После беспощадного подавления мятежа Анну, не терпевшую устных сантиментов, расконвоировали для отправки с эшелоном на Дальний Восток в порт Ванино. Остальное – грустно, как всё до ужаса неизбежное, что заставило Грунина признаться: «Я потерял веру в любовь. Наверное, навсегда».

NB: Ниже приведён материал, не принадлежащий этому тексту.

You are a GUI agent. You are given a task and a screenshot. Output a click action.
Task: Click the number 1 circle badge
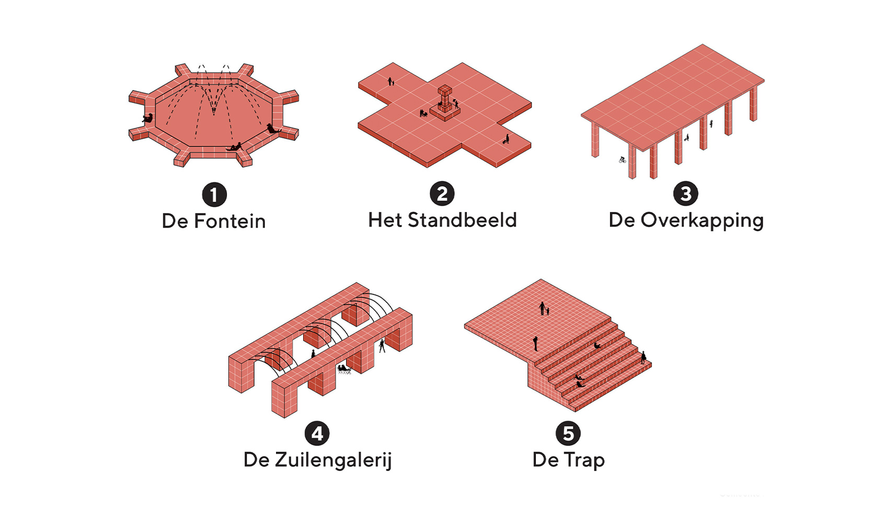pyautogui.click(x=214, y=195)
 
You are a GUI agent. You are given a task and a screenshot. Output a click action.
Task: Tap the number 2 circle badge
pyautogui.click(x=442, y=194)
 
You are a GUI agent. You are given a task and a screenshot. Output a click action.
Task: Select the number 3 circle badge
pyautogui.click(x=685, y=194)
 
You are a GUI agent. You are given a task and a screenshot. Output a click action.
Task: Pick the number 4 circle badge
pyautogui.click(x=317, y=434)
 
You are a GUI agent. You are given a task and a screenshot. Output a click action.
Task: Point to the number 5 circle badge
pyautogui.click(x=568, y=434)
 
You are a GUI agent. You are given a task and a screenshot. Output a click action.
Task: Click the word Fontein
pyautogui.click(x=230, y=221)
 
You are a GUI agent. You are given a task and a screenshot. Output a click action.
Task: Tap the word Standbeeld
pyautogui.click(x=462, y=220)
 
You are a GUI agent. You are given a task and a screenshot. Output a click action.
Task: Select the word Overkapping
pyautogui.click(x=702, y=221)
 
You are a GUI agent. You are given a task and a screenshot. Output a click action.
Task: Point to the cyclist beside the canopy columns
pyautogui.click(x=622, y=160)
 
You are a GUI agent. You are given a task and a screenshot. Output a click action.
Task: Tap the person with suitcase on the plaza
pyautogui.click(x=506, y=139)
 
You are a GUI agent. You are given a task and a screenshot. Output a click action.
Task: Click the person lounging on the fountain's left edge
pyautogui.click(x=148, y=119)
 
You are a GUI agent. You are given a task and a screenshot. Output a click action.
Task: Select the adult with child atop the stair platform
pyautogui.click(x=543, y=309)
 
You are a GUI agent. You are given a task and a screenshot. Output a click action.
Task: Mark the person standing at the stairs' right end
pyautogui.click(x=643, y=357)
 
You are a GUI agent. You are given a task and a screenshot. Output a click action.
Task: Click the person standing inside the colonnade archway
pyautogui.click(x=382, y=345)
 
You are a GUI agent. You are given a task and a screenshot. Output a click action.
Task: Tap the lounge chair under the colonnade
pyautogui.click(x=343, y=369)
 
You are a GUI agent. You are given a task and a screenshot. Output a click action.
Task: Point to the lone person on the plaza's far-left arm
pyautogui.click(x=390, y=81)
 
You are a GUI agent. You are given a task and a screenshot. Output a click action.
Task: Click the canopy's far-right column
pyautogui.click(x=753, y=104)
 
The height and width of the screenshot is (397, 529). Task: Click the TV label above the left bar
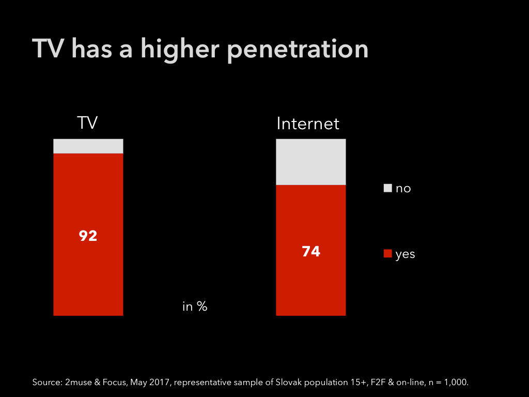[x=87, y=123]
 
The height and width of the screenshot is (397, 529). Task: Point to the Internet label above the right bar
[x=308, y=124]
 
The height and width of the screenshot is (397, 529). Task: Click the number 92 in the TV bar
[x=88, y=236]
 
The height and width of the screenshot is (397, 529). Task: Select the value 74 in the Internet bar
[x=310, y=252]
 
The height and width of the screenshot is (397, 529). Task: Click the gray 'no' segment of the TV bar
[x=88, y=146]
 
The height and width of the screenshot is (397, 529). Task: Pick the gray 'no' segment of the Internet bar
[x=310, y=162]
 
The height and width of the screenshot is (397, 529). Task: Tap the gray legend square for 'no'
[x=387, y=188]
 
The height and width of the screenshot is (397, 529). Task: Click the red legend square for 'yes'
[x=387, y=254]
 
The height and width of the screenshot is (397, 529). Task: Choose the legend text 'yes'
[x=405, y=254]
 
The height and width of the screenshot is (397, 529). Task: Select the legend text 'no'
[x=403, y=189]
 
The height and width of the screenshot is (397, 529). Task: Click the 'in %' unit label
[x=195, y=307]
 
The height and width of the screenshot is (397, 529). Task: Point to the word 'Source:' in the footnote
[x=46, y=383]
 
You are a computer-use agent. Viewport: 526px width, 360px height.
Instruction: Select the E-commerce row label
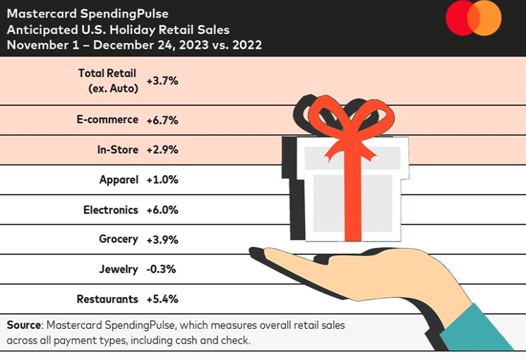tap(107, 119)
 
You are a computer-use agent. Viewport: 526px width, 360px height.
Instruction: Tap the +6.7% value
tap(162, 120)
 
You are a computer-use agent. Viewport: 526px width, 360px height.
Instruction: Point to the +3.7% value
tap(162, 80)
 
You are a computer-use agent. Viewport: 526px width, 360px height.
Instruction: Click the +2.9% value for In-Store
tap(162, 150)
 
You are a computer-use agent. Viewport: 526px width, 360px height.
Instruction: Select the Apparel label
tap(119, 179)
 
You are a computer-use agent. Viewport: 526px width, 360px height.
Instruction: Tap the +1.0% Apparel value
tap(162, 180)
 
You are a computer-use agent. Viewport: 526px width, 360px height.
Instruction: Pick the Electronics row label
tap(111, 209)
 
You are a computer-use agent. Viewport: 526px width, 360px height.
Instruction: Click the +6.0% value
tap(162, 210)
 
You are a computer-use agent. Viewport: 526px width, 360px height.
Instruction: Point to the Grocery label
tap(118, 239)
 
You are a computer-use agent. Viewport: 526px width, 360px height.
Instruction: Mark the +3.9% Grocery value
tap(162, 239)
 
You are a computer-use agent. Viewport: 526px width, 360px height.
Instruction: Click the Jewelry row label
tap(119, 269)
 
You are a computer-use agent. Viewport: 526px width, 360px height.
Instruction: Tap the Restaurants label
tap(108, 299)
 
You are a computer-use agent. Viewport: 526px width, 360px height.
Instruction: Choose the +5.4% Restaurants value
tap(162, 299)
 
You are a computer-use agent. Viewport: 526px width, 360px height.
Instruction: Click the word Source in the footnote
tap(24, 325)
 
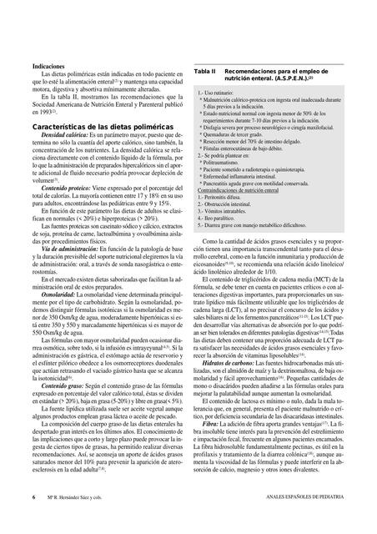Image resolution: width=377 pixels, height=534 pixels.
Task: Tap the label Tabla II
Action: tap(205, 73)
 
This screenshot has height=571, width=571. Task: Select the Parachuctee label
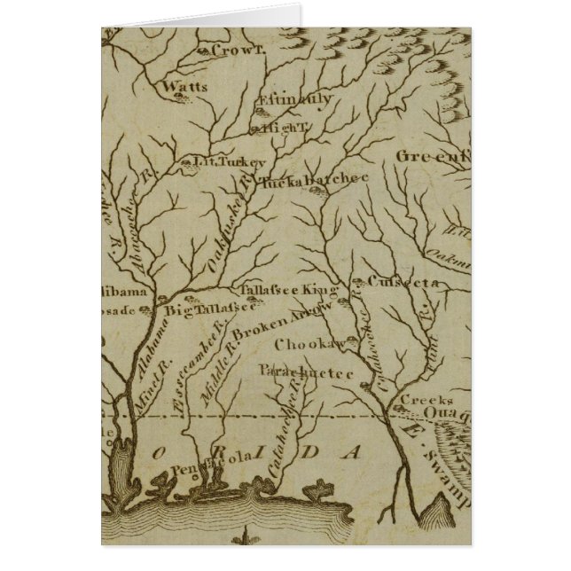307,373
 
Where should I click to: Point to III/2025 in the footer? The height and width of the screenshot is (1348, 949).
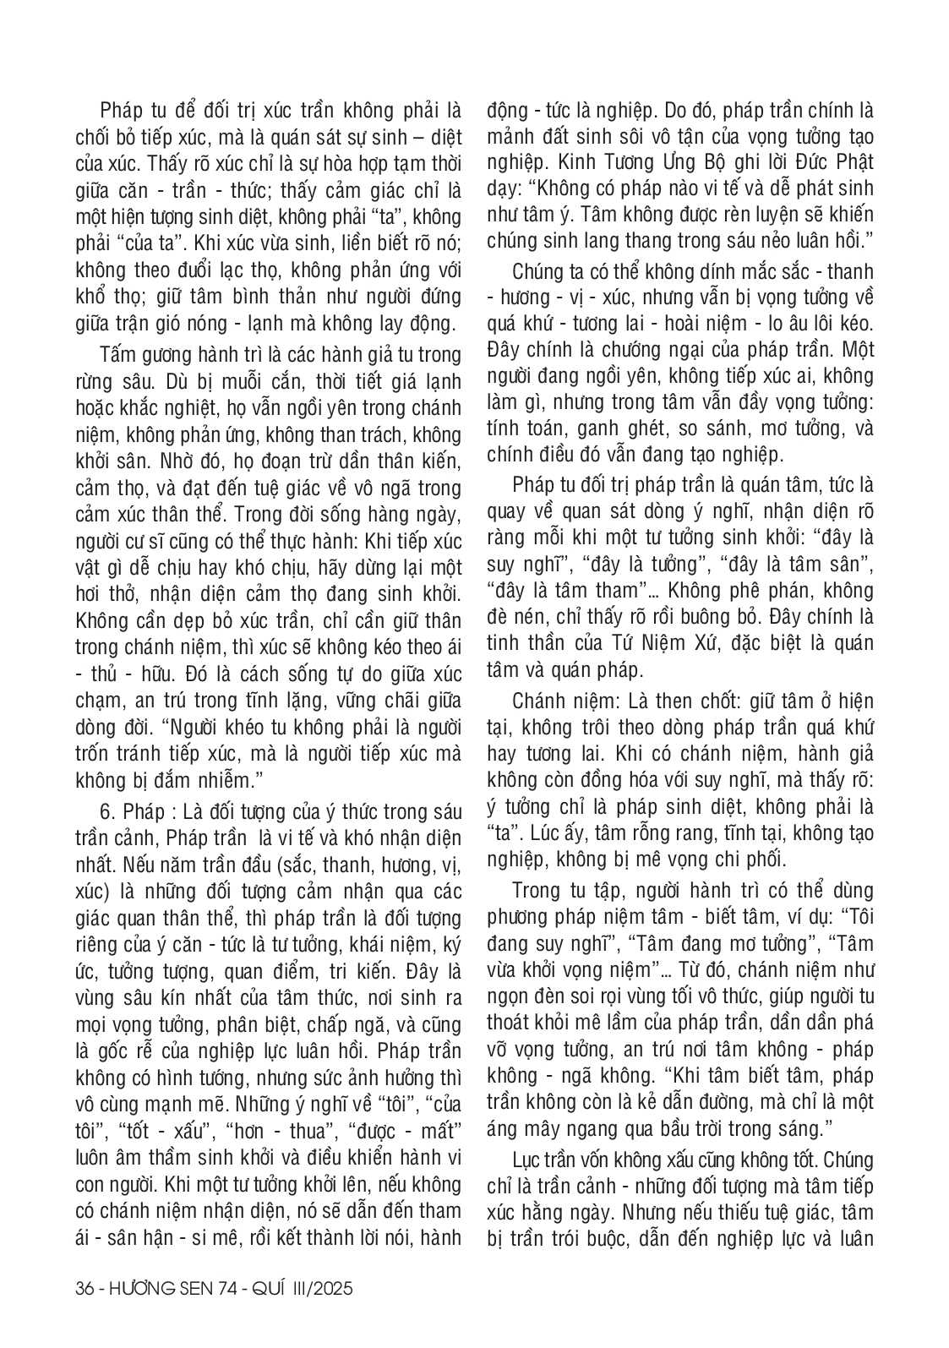(319, 1290)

В стихах Грунина отчётливо заметна характерная для русской поэзии разудалая печаль, надрывно-весёлое отчаяние. Недаром несколько раз он цитировал в письмах золотые строки Блока, покорившие его. Например, такие:
В бесконечной дали коридоров
Не она ли там пляшет вдали?
Не меня ль этой музыкой споров
От неё в этот час отвели?
Ничего вы не скажете, люди,
Не поймёте, что тёмен мой храм.
Трепетанья, вздыхания груди
Воспалённым открыты глазам.
…………………………………..
Никого ей не надо из скромных,
Ей не ум и не глупость нужны,
И не любит наверное тёмных,
Прислонённых, как я, у стены…
………………………………….
Сердце бьётся, как птица томится —
То вдали закружилась она —
В лёгком танце, летящая птица,
Никому, ничему не верна…
Помню, каким печальным было письмо, завершившееся блоковским криком, летящим через десятилетия и века: «…И всем казалось, что радость будет, что в тихой заводи все корабли, что на чужбине усталые люди светлую жизнь себе обрели. И голос был сладок, и луч был тонок, и только высоко, у Царских Врат, Причастный Тайнам, – плакал ребёнок о том, что никто не придёт назад».

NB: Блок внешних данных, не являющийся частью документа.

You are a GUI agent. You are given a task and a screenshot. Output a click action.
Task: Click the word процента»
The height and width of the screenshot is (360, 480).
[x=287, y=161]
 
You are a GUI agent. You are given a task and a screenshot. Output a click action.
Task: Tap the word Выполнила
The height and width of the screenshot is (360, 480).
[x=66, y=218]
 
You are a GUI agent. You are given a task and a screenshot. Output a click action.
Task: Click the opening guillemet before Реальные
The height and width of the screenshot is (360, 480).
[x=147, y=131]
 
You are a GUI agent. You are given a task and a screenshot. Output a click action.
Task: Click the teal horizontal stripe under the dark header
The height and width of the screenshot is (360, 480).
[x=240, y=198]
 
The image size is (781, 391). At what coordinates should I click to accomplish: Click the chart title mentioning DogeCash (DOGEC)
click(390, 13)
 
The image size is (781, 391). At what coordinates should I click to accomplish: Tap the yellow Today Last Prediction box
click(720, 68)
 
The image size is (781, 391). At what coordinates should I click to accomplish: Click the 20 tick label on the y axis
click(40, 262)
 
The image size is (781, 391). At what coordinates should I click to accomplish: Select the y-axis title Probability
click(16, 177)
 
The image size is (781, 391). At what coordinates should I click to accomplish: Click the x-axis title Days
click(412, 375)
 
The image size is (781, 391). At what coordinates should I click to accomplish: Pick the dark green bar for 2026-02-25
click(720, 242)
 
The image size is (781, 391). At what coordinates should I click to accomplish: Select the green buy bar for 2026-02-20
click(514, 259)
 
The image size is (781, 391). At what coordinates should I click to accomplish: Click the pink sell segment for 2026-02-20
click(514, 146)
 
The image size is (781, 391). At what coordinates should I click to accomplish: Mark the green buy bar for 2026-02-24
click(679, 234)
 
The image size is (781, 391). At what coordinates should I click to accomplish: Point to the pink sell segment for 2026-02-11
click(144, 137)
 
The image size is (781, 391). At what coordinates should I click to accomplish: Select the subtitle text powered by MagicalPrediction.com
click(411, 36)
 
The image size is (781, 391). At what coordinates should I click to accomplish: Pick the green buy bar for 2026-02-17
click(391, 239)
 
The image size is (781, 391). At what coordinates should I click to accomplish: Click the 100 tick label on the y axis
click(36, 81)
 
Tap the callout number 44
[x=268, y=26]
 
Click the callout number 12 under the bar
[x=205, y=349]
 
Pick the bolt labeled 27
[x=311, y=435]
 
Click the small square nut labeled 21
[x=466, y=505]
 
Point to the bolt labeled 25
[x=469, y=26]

Я спросил Юрия Васильевича, почему он не делает попытки перебраться в Россию из Джезказгана, и сравнил его с певцом Вадимом Козиным, не покинувшим Магадан, хотя отсидки у того давным-давно закончились. Грунин пообещал вскорости ответить на этот вопрос подробно: дескать, соберусь с мыслями. Однако он не ответил. А прислал нечто под названием «Шиворот-навыворот». Обозвал себя старым графоманом и ёрничая похвастался: «В ящике моего стола лежат красные корочки членского билета Союза писателей СССР и голубые – Союза писателей Казахстана, одинаково ненужные сегодня, в 2000 году. А в шкафу стоят пять моих книжек, изданные в Алма-Ате, Астане и Томске, – не более нужных, чем красные и голубые корочки. – И уже серьёзно добавил: – У меня есть более нужные корочки: пенсионная книжка и удостоверение участника войны». И были у него берущие за душу строки: «Доживаю свой век в Казахстане я. На руинах Степлага, как в храме, стою».